## What you should do:
Copy out the lines of the records below, and only those lines, from the one with "Given: Select this plan with このプランを選択する" through the one with "Click the left", exactly as they appear.

## Listed entries:
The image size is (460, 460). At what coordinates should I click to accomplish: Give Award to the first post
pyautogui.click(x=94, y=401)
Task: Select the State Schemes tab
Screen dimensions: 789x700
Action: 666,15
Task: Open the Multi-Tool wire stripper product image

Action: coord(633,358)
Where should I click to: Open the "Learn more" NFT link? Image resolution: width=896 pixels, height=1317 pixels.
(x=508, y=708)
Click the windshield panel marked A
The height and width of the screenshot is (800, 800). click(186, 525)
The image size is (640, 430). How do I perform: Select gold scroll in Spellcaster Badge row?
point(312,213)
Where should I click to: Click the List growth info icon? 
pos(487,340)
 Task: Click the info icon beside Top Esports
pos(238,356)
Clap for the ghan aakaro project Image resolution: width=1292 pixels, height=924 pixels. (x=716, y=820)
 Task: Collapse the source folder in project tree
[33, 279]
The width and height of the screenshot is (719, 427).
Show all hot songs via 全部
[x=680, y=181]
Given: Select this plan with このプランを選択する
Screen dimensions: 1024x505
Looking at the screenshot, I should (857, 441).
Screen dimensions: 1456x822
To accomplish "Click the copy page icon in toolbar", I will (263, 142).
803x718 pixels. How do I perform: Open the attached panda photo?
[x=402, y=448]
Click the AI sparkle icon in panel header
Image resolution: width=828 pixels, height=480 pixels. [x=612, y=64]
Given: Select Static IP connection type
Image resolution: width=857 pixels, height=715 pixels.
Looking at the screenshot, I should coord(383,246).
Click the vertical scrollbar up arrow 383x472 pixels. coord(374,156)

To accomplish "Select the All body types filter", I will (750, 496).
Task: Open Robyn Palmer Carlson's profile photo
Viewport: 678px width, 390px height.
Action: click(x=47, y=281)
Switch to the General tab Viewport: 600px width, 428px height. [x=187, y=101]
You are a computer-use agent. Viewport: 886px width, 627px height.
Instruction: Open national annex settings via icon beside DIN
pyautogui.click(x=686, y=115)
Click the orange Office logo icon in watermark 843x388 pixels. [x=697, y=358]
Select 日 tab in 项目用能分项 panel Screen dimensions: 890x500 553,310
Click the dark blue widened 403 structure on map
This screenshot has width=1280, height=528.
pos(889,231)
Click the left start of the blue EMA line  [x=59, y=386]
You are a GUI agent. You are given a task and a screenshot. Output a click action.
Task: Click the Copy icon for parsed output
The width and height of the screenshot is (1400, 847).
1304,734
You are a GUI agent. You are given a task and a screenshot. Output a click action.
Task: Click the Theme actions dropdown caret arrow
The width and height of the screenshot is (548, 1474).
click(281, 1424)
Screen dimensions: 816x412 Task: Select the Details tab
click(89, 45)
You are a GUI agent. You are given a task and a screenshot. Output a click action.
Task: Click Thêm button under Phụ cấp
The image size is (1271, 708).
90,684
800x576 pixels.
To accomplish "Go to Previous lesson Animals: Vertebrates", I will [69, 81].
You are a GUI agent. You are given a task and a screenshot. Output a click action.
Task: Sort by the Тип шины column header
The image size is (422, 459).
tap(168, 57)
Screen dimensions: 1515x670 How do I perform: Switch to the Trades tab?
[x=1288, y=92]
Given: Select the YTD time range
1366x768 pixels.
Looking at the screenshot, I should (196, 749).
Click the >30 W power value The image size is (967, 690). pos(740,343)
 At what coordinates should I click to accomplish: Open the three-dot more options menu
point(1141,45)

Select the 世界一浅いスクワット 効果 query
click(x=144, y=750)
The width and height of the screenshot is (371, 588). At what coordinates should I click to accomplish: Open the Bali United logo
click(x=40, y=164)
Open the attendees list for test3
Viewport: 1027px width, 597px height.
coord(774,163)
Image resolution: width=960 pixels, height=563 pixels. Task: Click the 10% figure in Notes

## Your solution:
Given: Select this plan with このプランを選択する
Screen dimensions: 1024x505
Looking at the screenshot, I should (857, 441).
Screen dimensions: 1456x822
To accomplish "Click the copy page icon in toolbar", I will (263, 142).
803x718 pixels. How do I perform: Open the attached panda photo?
[x=402, y=448]
Click the AI sparkle icon in panel header
Image resolution: width=828 pixels, height=480 pixels. [x=612, y=64]
Given: Select Static IP connection type
Image resolution: width=857 pixels, height=715 pixels.
Looking at the screenshot, I should coord(383,246).
Click the vertical scrollbar up arrow 383x472 pixels. coord(374,156)

To accomplish "Select the All body types filter", I will (750, 496).
Task: Open Robyn Palmer Carlson's profile photo
Viewport: 678px width, 390px height.
Action: click(x=47, y=281)
Switch to the General tab Viewport: 600px width, 428px height. [x=187, y=101]
You are a computer-use agent. Viewport: 886px width, 627px height.
Instruction: Open national annex settings via icon beside DIN
pyautogui.click(x=686, y=115)
Click the orange Office logo icon in watermark 843x388 pixels. [x=697, y=358]
Select 日 tab in 项目用能分项 panel Screen dimensions: 890x500 553,310
Click the dark blue widened 403 structure on map
This screenshot has width=1280, height=528.
pos(889,231)
Click the left start of the blue EMA line  [x=59, y=386]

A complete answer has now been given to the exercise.